BACKGROUND AND PURPOSE

Amyotrophic lateral sclerosis (ALS) is a fatal neurodegenerative disorder with no effective treatment. Fasudil hydrochloride (fasudil), a potent rho kinase (ROCK) inhibitor, is useful for the treatment of ischaemic diseases. In previous reports, fasudil improved pathology in mouse models of Alzheimer's disease and spinal muscular atrophy, but there is no evidence in that it can affect ALS. We therefore investigated its effects on experimental models of ALS.

EXPERIMENTAL APPROACH

In mice motor neuron (NSC34) cells, the neuroprotective effect of hydroxyfasudil (M3), an active metabolite of fasudil, and its mechanism were evaluated. Moreover, the effects of fasudil, 30 and 100 mg·kg−1, administered via drinking water to mutant superoxide dismutase 1 (SOD1G93A) mice were tested by measuring motor performance, survival time and histological changes, and its mechanism investigated.

KEY RESULTS

M3 prevented motor neuron cell death induced by SOD1G93A. Furthermore, M3 suppressed both the increase in ROCK activity and phosphorylated phosphatase and tensin homologue deleted on chromosome 10 (PTEN), and the reduction in phosphorylated Akt induced by SOD1G93A. These effects of M3 were attenuated by treatment with a PI3K inhibitor (LY294002). Moreover, fasudil slowed disease progression, increased survival time and reduced motor neuron loss, in SOD1G93A mice.
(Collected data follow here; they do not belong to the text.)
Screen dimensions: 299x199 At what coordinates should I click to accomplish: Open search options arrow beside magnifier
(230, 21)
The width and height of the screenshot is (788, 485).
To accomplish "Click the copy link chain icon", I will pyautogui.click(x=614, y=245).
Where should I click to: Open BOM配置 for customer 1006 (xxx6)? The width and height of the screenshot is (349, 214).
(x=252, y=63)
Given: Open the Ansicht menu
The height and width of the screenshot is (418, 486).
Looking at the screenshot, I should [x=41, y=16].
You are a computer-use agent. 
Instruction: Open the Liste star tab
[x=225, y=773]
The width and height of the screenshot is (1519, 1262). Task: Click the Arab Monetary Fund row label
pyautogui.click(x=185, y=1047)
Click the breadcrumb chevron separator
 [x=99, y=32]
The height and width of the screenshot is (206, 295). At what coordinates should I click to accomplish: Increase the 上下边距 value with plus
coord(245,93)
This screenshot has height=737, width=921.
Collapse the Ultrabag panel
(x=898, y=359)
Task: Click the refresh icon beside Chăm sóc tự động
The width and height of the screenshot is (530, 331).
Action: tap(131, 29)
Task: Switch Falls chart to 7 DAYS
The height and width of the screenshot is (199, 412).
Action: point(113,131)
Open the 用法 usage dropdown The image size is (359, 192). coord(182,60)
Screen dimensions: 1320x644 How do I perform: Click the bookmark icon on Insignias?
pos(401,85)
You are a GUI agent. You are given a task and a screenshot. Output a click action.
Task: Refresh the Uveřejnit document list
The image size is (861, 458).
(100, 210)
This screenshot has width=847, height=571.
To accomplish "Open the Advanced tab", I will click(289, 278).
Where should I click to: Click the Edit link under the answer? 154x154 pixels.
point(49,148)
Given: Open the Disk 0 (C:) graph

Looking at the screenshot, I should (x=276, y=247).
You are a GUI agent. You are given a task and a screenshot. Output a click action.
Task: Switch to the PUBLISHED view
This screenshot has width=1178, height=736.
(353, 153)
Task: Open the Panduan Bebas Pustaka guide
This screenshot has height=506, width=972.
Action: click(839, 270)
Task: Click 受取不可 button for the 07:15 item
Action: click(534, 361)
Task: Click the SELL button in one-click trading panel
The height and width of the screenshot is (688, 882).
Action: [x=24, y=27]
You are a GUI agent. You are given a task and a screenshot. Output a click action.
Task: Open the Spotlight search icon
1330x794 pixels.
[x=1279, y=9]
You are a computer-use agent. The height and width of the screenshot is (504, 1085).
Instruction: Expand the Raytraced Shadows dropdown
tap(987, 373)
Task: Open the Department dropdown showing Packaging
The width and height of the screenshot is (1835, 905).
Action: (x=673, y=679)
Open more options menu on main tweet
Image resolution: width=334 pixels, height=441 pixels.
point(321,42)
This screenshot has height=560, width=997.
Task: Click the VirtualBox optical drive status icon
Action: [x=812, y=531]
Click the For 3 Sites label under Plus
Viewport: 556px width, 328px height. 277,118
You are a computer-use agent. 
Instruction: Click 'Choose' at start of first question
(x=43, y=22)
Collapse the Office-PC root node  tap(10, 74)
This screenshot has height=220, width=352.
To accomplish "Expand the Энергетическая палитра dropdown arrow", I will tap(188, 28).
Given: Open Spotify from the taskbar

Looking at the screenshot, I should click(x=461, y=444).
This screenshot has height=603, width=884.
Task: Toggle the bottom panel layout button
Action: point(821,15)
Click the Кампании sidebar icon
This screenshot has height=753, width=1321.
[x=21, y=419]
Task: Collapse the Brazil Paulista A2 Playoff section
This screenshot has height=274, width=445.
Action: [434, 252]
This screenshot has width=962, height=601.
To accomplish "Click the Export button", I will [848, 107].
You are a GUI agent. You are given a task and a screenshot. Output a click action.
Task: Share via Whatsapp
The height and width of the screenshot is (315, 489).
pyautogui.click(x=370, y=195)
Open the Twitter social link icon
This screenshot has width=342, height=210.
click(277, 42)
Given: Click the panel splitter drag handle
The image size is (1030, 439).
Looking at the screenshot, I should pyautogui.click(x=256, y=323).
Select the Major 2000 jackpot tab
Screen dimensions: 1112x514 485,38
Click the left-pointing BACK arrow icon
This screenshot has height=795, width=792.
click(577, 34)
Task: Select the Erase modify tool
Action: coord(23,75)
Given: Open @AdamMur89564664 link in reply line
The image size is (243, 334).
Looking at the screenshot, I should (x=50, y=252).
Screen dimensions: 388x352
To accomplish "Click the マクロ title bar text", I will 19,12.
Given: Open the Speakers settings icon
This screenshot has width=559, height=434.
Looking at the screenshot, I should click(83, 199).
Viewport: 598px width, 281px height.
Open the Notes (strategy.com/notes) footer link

Fasudil also attenuated the increase in ROCK activity and PTEN, and the reduction in Akt in SOD1G93A mice.

CONCLUSIONS AND IMPLICATIONS

These findings indicate that fasudil may be effective at suppressing motor neuron degeneration and symptom progression in ALS. Hence, fasudil may have potential as a therapeutic agent for ALS treatment.